Some of you may be aware that I took a first ten pages ‘bootcamp’ seminar at the turn of the year. It dovetailed quite nicely with another Manuscript Academy Submission Strategy workshop that taught me a lot about the querying process. Beyond learning how to interpret agent responses to queries, I finished with a new tracking system to be certain I was following submission guidelines for each agency to the letter.
Around this time, an email arrived with my final feedback from the ‘bootcamp’ agent assigned to me and TANGLED DARKNESS. Elated with the feedback, I read over and over her final comments: “Good job! My advice now is to continue to revise and polish as you move through the rest of the manuscript, keeping in mind everything you learned in the course of the bootcamp.”
You can imagine what it was like to read the section I italicized above. What? She wants me to do another complete MS revision? In my mind, I had polished and edited until the cows-came-home already! Had a developmental edit on draft two. Had beta readers and ran the whole book through my writers’ group. I’d abandoned numbering the drafts of the book in favor of identifying them by color. So, was I to move from the ‘orange’ draft, and now create ‘purple’?

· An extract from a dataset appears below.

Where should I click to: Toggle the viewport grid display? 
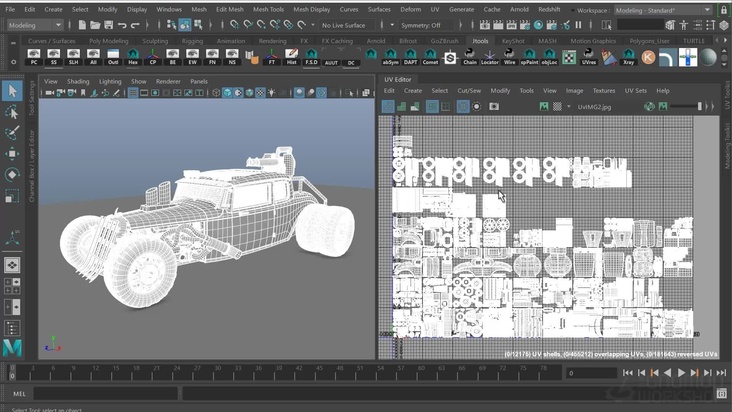(x=133, y=93)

Well. I had to sit with this a bit. In the meantime, while going through the Sisters in Crime email messaging board daily as usual, I found a series of posts with recommendations for editors. With one published crime fiction writer, a SinC member, and former editor at a big five publisher endorsed several times, it seemed I was getting the memo. And so, by mid-January I was reaching out to see if this editor had an opening to help me through the color purple (no pun intended).
Now, it’s three months later and I have complete yet one more complete revision. And I’m within a couple of weeks of getting the manuscript back with her feedback on the changes I made. At the Manuscript Academy Submission Strategy workshop mentioned above — this is known as the ‘pause and pivot’ in my journey through the query trenches. I hit the pause button on sending queries after thirty. Now, depending on what comes back soon, I hope to be actively querying again next month.
You know how it’s often said there’s always a ‘silver lining’ when you’re sad or discouraged? [Note to self: investigate where this phrase originated.] Yes, there’s been a silver lining. The down time, while TANGLED DARKNESS is under the watchful eye of an editor, has given me the opportunity to create a new story. And somehow the feeling of ‘hurry up’ and get there (wherever ‘there’ is in this novel-writing journey) has fallen away. I can’t tell you how many podcasts heard where the author was asked, “What’s one bit of advice you’d give to a new writer from a mistake you’ve made?” The answer was often, “Don’t send your manuscript out too soon.” So, another silver lining is that I did hit the pause and pivot when I did.
The author who runs my writers’ group says, “If anything, consider the first book you write as your ‘PhD’ in novel-writing. There’s no other way to learn what you learn but to do it.” I’m finding, as I start writing scenes in book two, that I have a better idea what the challenge is in the setup. The down time also gave me more time to do the things I love (doing more stuff with my partner, people and dog connections, watching stories and planning some travel, etc.), more reading time, more time to learn about storytelling.
And that’s wrap: what I’ve been up to lately.